李晶,黄杰,袁慧,朱国威,张先飞,王新年
(1 国网湖北省电力有限公司,武汉 430077;2 国网湖北省电力有限公司信息通信公司,武汉 430077;3 中南民族大学计算机科学学院,武汉 430074)
随着信息技术的发展,安全攻防形势越来越严峻,传统的以分散安全设备日志、主机日志、应用日志进行安全事件响应溯源的手段,已不能满足对安全事件快速“洞察”的要求,尤其是近年来具备国家和组织背景的攻击行为日益增多,例如国际上发生的针对伊朗核电站的“震网”病毒攻击、针对乌克兰电网的“BlackEnergy”恶意攻击,2021年5月美国最大的成品油管道运营商Colonial Pipeline因受到勒索软件攻击,被迫关闭其美国东部沿海各州供油的关键燃油网络.我国也先后发生了二滩水电站、鹅城换流站等多起因网络攻击造成的电网安全生产事故,带来了严重的经济损失和社会影响[1].
这些安全事件发生后,安全管理人员很难定位事件的风险,主要缺少能在海量数据中快速分析的工具.对一次攻击进行检测需要从大量数据中进行快速分析,这要求本地具备海量的数据存储能力、检索能力和多维度关联能力,而传统的数据存储和检索技术很难达到这样的要求.例如:一个中型规模企业记录全年的日志数据,大约有2000亿条日志,需要约300多TB的存储空间,如果使用传统的检索技术进行一次条件检索,大概需要几个小时的时间,这种效率明显不能满足攻击行为分析的需求[2-3].

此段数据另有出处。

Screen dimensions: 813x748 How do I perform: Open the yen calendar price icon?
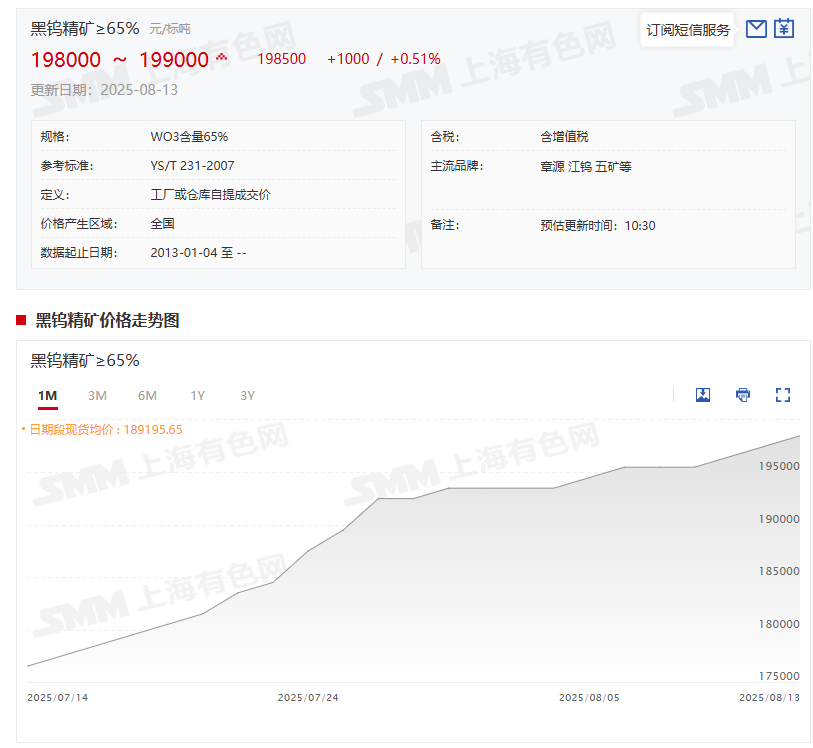[784, 29]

预防系统和工具有助于减少攻击者的机会,并帮助分析人员更有效分析,本文实现了对日志数据进行分析,为安全工作提供支撑;提供对安全日志进行快速分析、检索和多维度关联能力,在安全事件发生后,为管理员提供安全事件调查工具,进行快速的事件定位与处理,提高安全事件的应急响应能力;有效快速的安全事件分析和调查取证,可以最大程度保护信息资产受到更大侵害,减少企业资产和数据损失,可有效利用现有信息安全投资,使信息安全投资收益最大化[4-9].

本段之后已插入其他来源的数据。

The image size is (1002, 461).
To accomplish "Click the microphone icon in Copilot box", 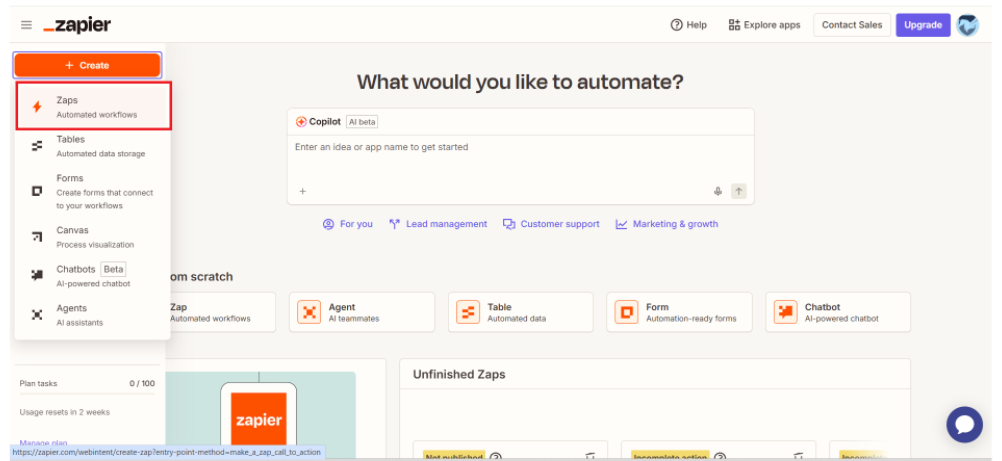I will 718,191.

目前国网湖北电力公司已经建设了大数据系统,对网络设备、安全设备、主机设备、中间件应用、数据库等的日志进行集中收集和存储,但是缺乏对日志进行快速分析、检索和多维度关联的能力,因此设计和实现了大数据环境下可视化网络威胁系统来处理以上问题,提升国网湖北电力公司自身的信息安全防护技术与能力.

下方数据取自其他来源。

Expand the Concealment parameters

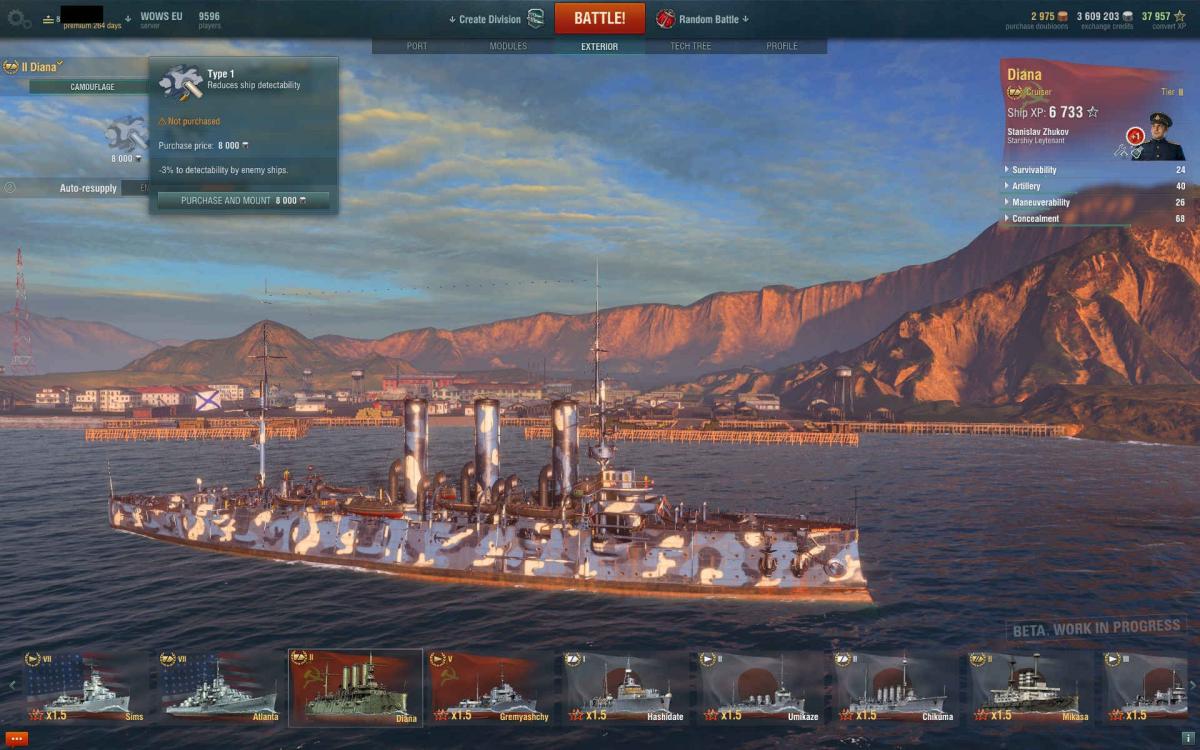(x=1095, y=218)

本系统主要分为:数据采集、数据存储、数据关联分析、数据查询展示几个子模块,整体架构图如图1所示.数据主要来源为国网湖北电力公司的天眼分析平台、天擎控制中心、安全dns分析平台以及网络与信息安全风险监控平台S6000.
图1 网络威胁关联分析可视化系统架构Fig.1 Visualization system architecture of network threat association analysis
关联分析主要是指在大量的数据记录中,查找存在于项目集合或对象集合之间的频繁模式、关联、相关性或因果结构.关联分析Apriori算法[10-11],包含以下几个概念:
项集:设itemset={item1,item_2,…,item_m}是所有项的集合,其中,item_k(k=1,2,…,m)成为项.项的集合称为项集,包含k个项的项集称为k项集.
关联规则:关联规则是形如A→B表达为A(B)的蕴涵式,其中A、B均为itemset的子集且均不为空集,而A∩B为空.
支持度(Support):某条特定的规则在所有数据条目中所占的最小百分比.关联规则的支持度定义为:support(A(B))=P(A∪B),其中P(A∪B)表示事务包含集合A和B的并(即包含A和B中的每个项)的概率.
置信度满足假设的前提下,结论为真的条件概率,公式为Confidence(A(B))=P(B|A)=P(A∪B)/P(A)=P_count(A∪B)/P_count(B).P_count就是项集的出现频度,包含项的事务数,简称为项集的频度、支持度计数或计数.
频繁项集:如果项集I的相对支持度满足事先定义好的最小支持度阈值(即I的出现频度大于相应的最小出现频度(支持度计数)阈值),则I是频繁项集.
强关联规则:满足最小支持度和最小置信度的关联规则,即待挖掘的关联规则.
关联规则的挖掘是一个两步的过程:找出所有的频繁项集,由频繁项集产生强关联规则.
采集子系统需要对接多个数据源,需要具有部署灵活、扩展方便、稳定可靠等特点,因此可采用Logstash做为采集子系统的基础组件[12].
Logstash的常见工作过程如图2所示,Logstash的数据处理过程主要包括:Inputs输入模块、Filters过滤模块、Outputs输出模块三部分,另外在Inputs和Outputs中可以使用Codecs数据编码模块对数据格式进行处理.这四个部分均以插件形式存在,用户通过定义pipeline配置文件,设置需要使用的input,filter,output,codec插件,以实现特定的数据采集,数据处理,数据输出等功能.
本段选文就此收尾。